Apple is working on a sub-display optical Touch ID sensor with square light

Apple is working on a new fingerprint sensing technology that can work through an iPhone display by taking advantage of off-axis square lighting.

In a new patent application, Apple introduces an optical fingerprint sensor that uses light – rather than ultrasonic vibrations – to read and analyze fingerprints. The new patent application outlines a new approach using re-exposed light in particular.

As the patent points out, the technology addresses some of the issues with light-based fingerprint sensors. In fact, it reduces problems with light reaching enough of the fingerprints for clear reading, as well as problems with light contrast.

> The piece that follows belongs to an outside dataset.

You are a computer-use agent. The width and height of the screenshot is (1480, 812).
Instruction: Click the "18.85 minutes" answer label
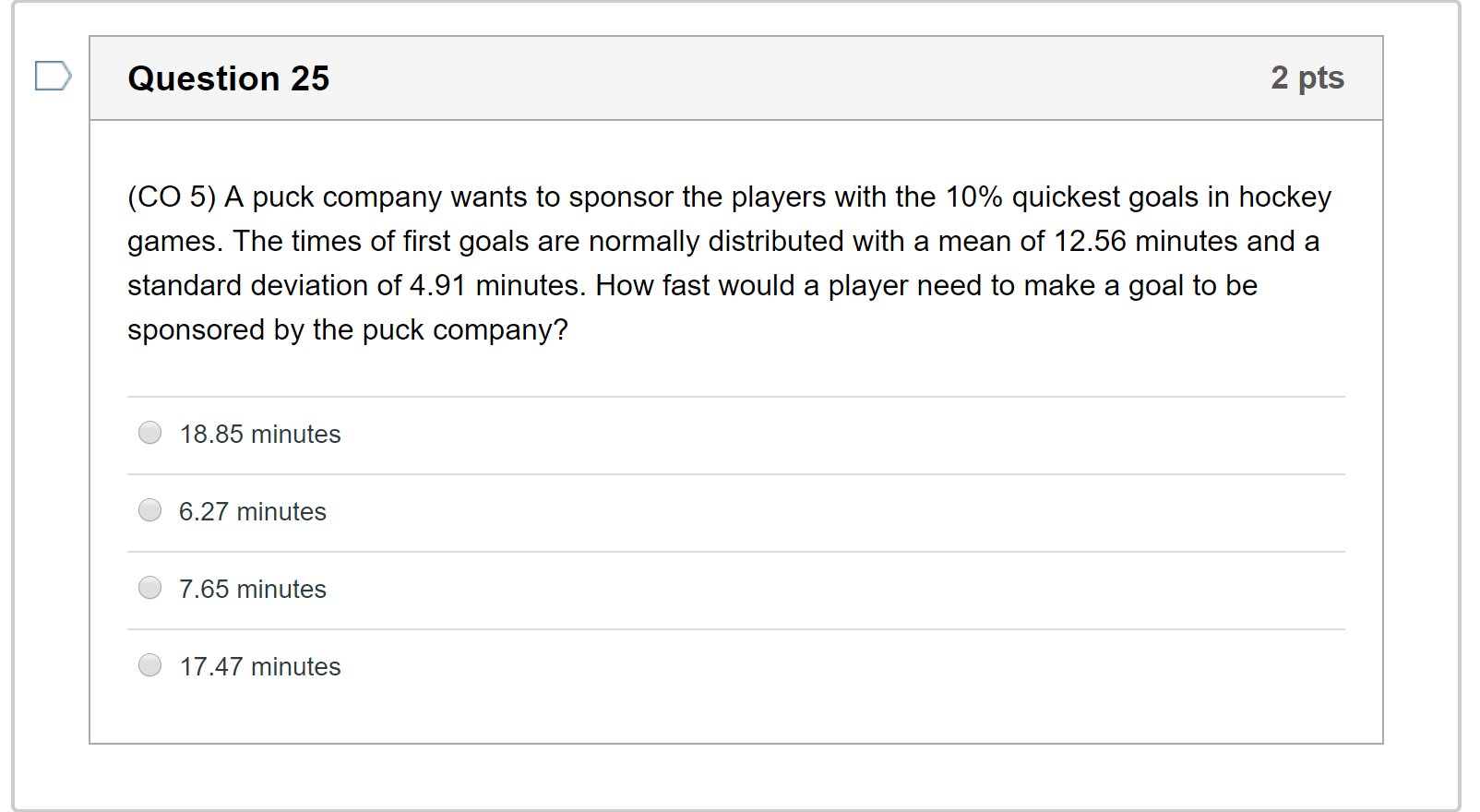point(260,434)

Apple explains that by capturing off-axis square light, the method could “improve fingerprint differentiation of ideas and maintain the consistency of the entire sensing system.”

Credit: Apple

Credit: Apple

“For some objects, oblique light creates stronger image signals than light normal for the image plane. For example, a fingerprint sensing system / device with multi-directional illumination, such as a sub-fingerprint sensing device, can use an oblique square sieve display to capture the stronger signals to enhance image differentiation, ”the patent reads.

In one implementation of the patent, Apple could incorporate a light-emitting coating covered with a transparent coating to illuminate a surface. The basic layers in this configuration could include a grating cover, a collimator cover, and a pixelated image sensor.

The grating phase would bend the reverberated light to create oblique light. From there, several openings and the collimator cover could spatially process the received light. An image sensor could then further analyze that processed light. Another method involves Fresnel prisms or warm grafting to reconnect the oblique rays of light to direct rays of light.

All of these methods created a fingerprint reading system that could work reliably through a display, but without taking up too much space inside an iPhone or other device.

The patent names Ting Sun, Mohammad Yeke Yazdandoost, Bosheng Zhang, Marduke Yousefpor, and Kathrin Berkner Cieslicki as the entrepreneurs.

Apple files several patent applications each week, so patents are a bad indicator of when or whether a particular feature or technology will bring it to market.